PASSAGE TO READ:
[Date Prev][Date Next][Thread Prev][Thread Next][Date Index][Thread Index]

About those "AUDITORY list edit URL" messages



Dear List -

This morning, you will each have received a message giving the URL to
the web page for changing your AUDITORY list registration details.
These messages were sent accidentally, but *nothing bad has happened*.
Below are the details of how these messages came to be sent, which
I include for the curious...

First some background: If you visit your auditory registration
information page (from the audindex.html page off the main
www.auditory.org web site) *without* specifying the identity
confirmation field (the ID=... part of the URL), you are given a
read-only page.  This is the point of collecting this information - so
other list members can refer to it, via the audindex.html page.

However, each such page includes a link which can be clicked to send
an email -- including the ID=... tag -- back to the email address listed
in the record.  This way, if you want to edit your page, but don't
have the full edit URL, you can find your record via audindex.html,
click the link, and get your full edit URL emailed back to you.  This
is all automatic, so that manual intervention doesn't slow down the
process.

Now, to a computer, this link used to look like a plain URL.  When I
first put this in place, we had a problem when the page was crawled by
a web search engine, which followed every one of these links.  To
prevent this from happening again, I specified a variety of patterns
in the site's "robots.txt" file, which is used to tell web crawling
engines which pages to ignore.

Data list
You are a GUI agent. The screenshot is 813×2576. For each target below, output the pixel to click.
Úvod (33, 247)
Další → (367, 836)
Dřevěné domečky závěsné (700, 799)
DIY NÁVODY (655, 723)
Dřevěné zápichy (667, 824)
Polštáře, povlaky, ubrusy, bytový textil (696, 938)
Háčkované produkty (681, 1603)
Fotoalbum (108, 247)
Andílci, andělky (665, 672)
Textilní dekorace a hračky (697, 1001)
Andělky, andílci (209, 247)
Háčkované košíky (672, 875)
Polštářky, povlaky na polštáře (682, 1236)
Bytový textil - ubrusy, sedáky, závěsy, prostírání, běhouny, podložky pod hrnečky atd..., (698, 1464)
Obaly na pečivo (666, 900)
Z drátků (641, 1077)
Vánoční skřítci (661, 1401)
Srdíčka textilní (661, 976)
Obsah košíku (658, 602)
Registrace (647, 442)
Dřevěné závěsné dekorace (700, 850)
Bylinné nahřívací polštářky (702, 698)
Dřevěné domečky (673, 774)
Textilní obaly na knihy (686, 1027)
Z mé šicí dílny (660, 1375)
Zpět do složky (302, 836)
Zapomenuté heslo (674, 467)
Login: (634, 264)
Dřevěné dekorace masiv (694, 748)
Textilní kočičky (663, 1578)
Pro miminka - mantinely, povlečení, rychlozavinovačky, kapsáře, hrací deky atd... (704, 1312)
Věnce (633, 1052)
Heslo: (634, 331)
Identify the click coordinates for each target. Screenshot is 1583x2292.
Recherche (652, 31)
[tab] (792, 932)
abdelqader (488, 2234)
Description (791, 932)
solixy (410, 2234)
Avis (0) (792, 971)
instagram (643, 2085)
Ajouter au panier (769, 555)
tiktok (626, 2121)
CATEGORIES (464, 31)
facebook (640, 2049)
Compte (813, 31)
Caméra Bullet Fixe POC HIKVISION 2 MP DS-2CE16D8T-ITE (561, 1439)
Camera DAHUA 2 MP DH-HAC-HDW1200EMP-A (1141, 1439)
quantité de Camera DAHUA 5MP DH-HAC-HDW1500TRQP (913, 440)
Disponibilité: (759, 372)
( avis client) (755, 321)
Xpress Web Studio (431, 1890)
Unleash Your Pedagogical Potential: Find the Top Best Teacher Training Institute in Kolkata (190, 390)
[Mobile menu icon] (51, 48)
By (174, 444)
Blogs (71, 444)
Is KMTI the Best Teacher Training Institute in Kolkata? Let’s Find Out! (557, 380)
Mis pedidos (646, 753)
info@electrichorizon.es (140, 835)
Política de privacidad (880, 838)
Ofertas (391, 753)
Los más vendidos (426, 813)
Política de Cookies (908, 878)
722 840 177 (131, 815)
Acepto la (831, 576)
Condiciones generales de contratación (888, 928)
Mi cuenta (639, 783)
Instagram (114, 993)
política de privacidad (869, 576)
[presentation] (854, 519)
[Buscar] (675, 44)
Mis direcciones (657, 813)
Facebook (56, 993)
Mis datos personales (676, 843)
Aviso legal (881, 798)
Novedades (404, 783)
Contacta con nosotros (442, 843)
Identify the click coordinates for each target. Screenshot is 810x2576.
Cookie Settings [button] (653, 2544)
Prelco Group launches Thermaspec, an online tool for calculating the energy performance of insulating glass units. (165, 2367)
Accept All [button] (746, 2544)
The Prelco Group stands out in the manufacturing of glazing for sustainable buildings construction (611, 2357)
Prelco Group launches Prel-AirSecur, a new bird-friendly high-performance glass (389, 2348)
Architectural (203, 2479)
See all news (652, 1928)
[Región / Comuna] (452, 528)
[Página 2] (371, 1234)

REQUIRED WORK:
• 1. In the message about the AUDITORY list edit URL emails, which file was used to tell web crawling engines which pages to ignore?
• 2. Carry on the message about the accidental AUDITORY list edit URL emails, starting after its last sentence.

FINAL ANSWERS:
• 1. The site's "robots.txt" file.

• 2.
Unfortunately, this morning the site was crawled from the IP address
211.92.138.3 (which appears to be somewhere in China) without any
regard for the robots.txt file: every link was tried, which was
why each of you were sent your edit URL.

Note that the main index page, audindex.html, isn't actually linked
from the main web page - in an attempt to protect the privacy of list
members, I have sought to avoid this page becoming well known.
However, I *have* mentioned the full URL in several postings to the
list.  Moreover, the web-based archive of postings on www.auditory.org
automatically converts URLs embedded in messages to links.  So, when
the rogue web-crawling robot from 211.92.138.3 crawled the entire
postings archive, it also found links to the audindex.html page, and
hence crawled that too.  I hadn't realized that the page was being
'published' in this way.

So, in the hope of preventing future recurrences of this event, I have
made two changes:

 - the "Email me my edit URL" link on the member info display page is
   now a button rather than a plain link.  I think most web crawling
   programs will ignore buttons.  I should have done this from the
   beginning; it was just a design flaw.

 - I've modified the archived messages that refer to the audindex
   page so that the URLs are no longer well-formed, and hence they
   won't be converted to links when the archive pages are viewed.

I have also refrained from giving the full URL to the audindex page in
this message.  It's just www.auditory.org followed by audindex.html,
but if you've read this far, you'll understand why I haven't included
the slashes to make it into a full URL!

Anyway, my apologies for the confusion, and I hope we can avoid
further repeats in the future.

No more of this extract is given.